# Given text:
+---+
The Census Bureau is finding that the best way to get employees to buy into an enterprise architecture is to let them participate in developing it.
The agency has been developing a separate enterprise architecture for its 2010 Decennial Census. That EA, which feeds into the agency architecture, has brought in more program participants since it is mapping a specific program.
'The people who have participated in developing it, I think, are seeing the benefits because they are referencing it,' said Marjorie Martinez, branch chief of the Census Bureau's software and systems standards division.
Census, an agency of the Commerce Department, counts the U.S. population every 10 years. Census will begin its count in April 2010 and must deliver its final tally to Congress on Dec. 31, 2010. The population count provides the basis for any changes in the number of members of the House of Representatives from each state.
'Everything changes in 10 years, even some business processes, and we're doing some experimenting,' said John Abt, a member of the 2010 Census architecture support team.
In 2010, people will be able to respond to the census questionnaire over the Internet, although it will arrive through the mail. Census plans to use mobile computing devices, such as personal digital assistants, to capture information from door-to-door visits to those who did not respond to the questionnaire. Census will build security into the mobile device to ensure that the counter can't decode the data and that the data can't be intercepted when it is transmitted nightly to the agency, Abt said.
Currently, Census is working on decomposition or breaking down functions to their simplest form, such as updating data instead of updating the master address file; developing interface changes between the systems and detailing a security plan, Martinez said.
In developing the decennial EA, they found that no one person had an effective view of the entire census process and that not all components used the same definition for the same terminology, Abt said. So Census assembled a steering committee to provide direction for the groups involved in the architecture.
Abt said the decennial EA still presents challenges to the work group:
- To eliminate redundancies that still occur in different sections of the architecture
- To find common definitions for terms used by groups in different parts of the architecture, and
- To determine the right level of detail for requirements to avoid defining solutions in contracts.
+---+
# Data section:
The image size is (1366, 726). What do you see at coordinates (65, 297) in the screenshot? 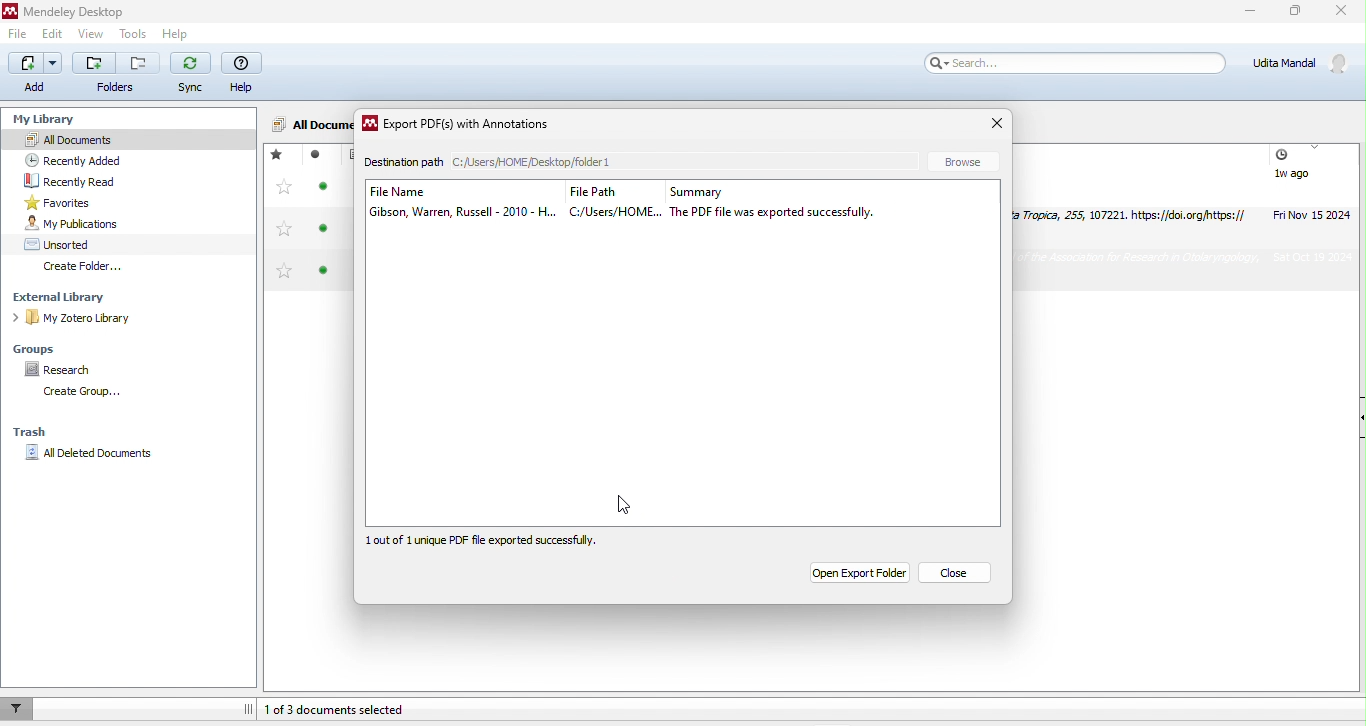
I see `external library` at bounding box center [65, 297].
+---+
# Required work:
1. Answer these questions using the Census Bureau article above:
(a) By what date must Census deliver its final tally to Congress?
(b) What kind of devices does Census plan to use to capture information from door-to-door visits?
(c) What did Census assemble to give direction to the groups involved in the architecture?
2. Translate into Spanish this sentence from the Census Bureau article: "Census, an agency of the Commerce Department, counts the U.S. population every 10 years."

# Solutions by task:
1.
(a) Dec. 31, 2010
(b) Mobile computing devices, such as personal digital assistants
(c) A steering committee

2. La Oficina del Censo, una agencia del Departamento de Comercio, cuenta la población de Estados Unidos cada 10 años.